— START OF Extract to read —
# my new tombstone



## Lilly (Jun 13, 2006)

here one of 6 i am making
I used the foam inserts from stuff I order, figured why waste it.
I plan on securing this to a stone so hopefully it will with stand any wind.









I also used cardboard to cover the hole in the back ...








I think a red light may look good on this but i will have to experiment.
hope you like it.
Im saying it's finished because I may just leave it blank


----------



## dave the dead (Jan 31, 2007)

nice Lilly. Good marblization!


----------



## scareme (Aug 29, 2006)

How did you get the finish? Looks great.


----------



## Hellrazor (Jun 18, 2006)

yes, i really like the marbled look myself


----------



## slightlymad (May 25, 2006)

WOW that marble look id great


----------



## Lilly (Jun 13, 2006)

please check out the how to section in the Props How to
my new tombstone marbled mottled 
I will answer any questions there.


ps thanks to whoever deleted my mistake post!!


----------



## Beepem (Jul 17, 2006)

thats a crazy good marbl-ing job....


----------



## Ghostess (Aug 21, 2005)

That's a nice tombstone, I love the coloring!


----------



## Lauriebeast (Feb 27, 2007)

Lilly, you did a beautiful job on that tombstone...it really looks like marble


----------



## Lilly (Jun 13, 2006)

thanks all !!


----------



## BooGirl666 (Jul 29, 2006)

wow... that is fantastic.... is this your first attempt at marbling? if so your a natural at it... it looks great!


----------



## Haunted Wolf (Apr 18, 2007)

That is an amazing effect! Good job!


----------



## Frighteners Entertainment (Jan 24, 2006)

Looks real nice!


----------



## Ghoulbug (Apr 24, 2007)

i think a red light will bring out the marbling more.Good job. Looks like granite


----------



## Lilly (Jun 13, 2006)

thank you again everyone!!


----------



## ScareShack (May 26, 2006)

very very nice and real looking


----------



## Fangs (Jun 6, 2006)

Dang Lilly! That looks great!!!! Very realistic.... You do such vunderful stuff! :devil:


----------



## NATUREPIXIE (Jan 15, 2007)

Love it!!! Great work..


----------



## CerysCrow (Jan 22, 2007)

You did a great job on this, Lilly!


----------
— END OF Extract to read —
# The problem
Print the part of the forum thread about the homemade tombstone starting at "## BooGirl666 (Jul" and ending at "effect! Good job!", with the wording unchanged.
— START OF Rows —
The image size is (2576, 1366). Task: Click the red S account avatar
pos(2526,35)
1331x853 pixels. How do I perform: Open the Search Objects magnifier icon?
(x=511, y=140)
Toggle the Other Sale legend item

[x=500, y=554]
— END OF Rows —
# Response for this exercise
## BooGirl666 (Jul 29, 2006)

wow... that is fantastic.... is this your first attempt at marbling? if so your a natural at it... it looks great!


----------



## Haunted Wolf (Apr 18, 2007)

That is an amazing effect! Good job!